Data entries:
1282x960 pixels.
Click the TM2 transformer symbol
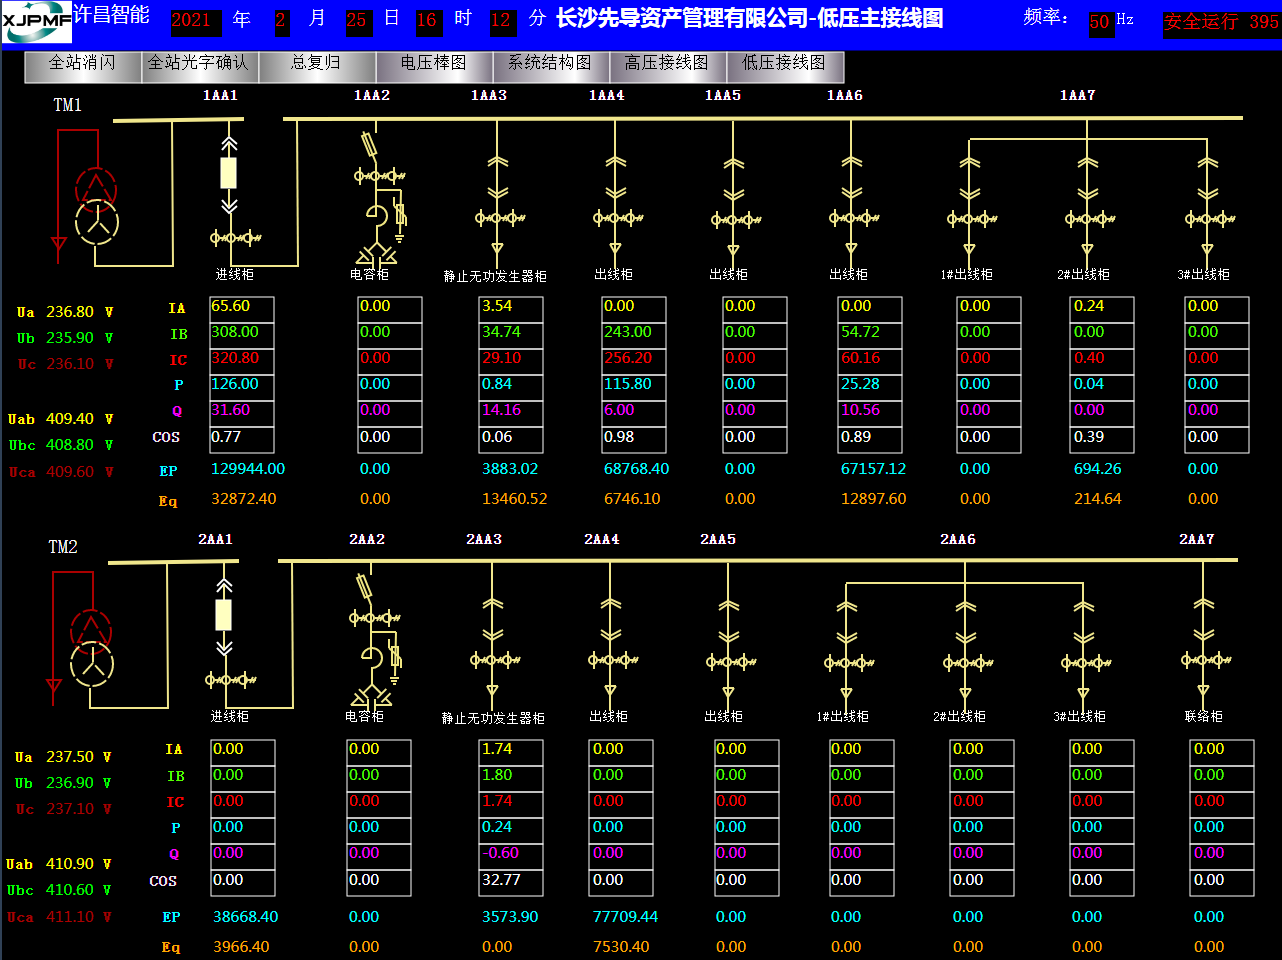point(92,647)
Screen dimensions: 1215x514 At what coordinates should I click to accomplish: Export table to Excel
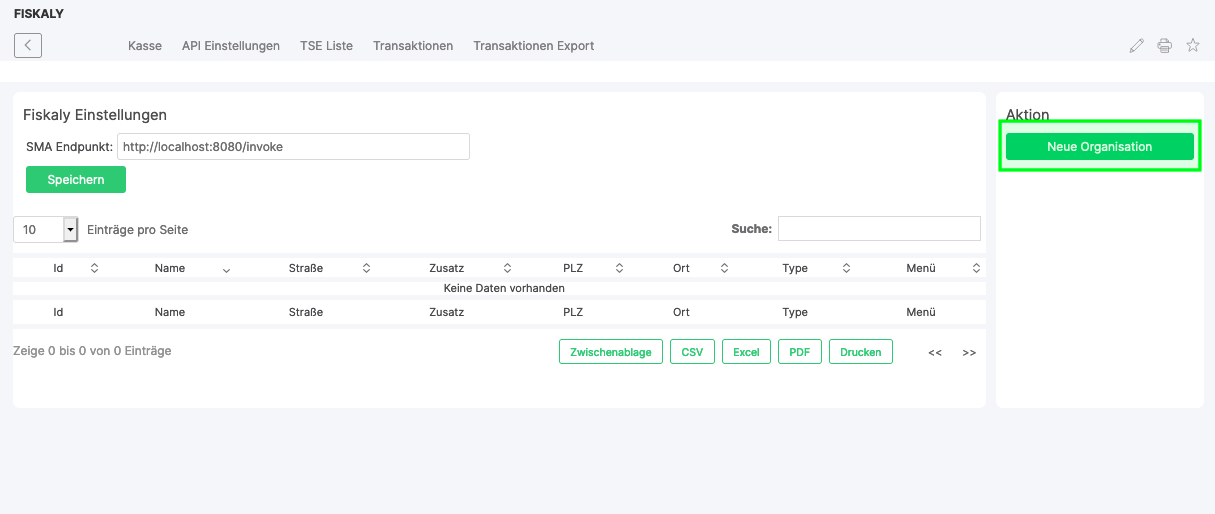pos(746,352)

Exercise objective:
Can you reproduce the listing above verbatim, leaving out the pictures?

Solution below:
1282x960 pixels.
Click the TM2 transformer symbol
point(92,647)
Screen dimensions: 1215x514 At what coordinates should I click to accomplish: Export table to Excel
pos(746,352)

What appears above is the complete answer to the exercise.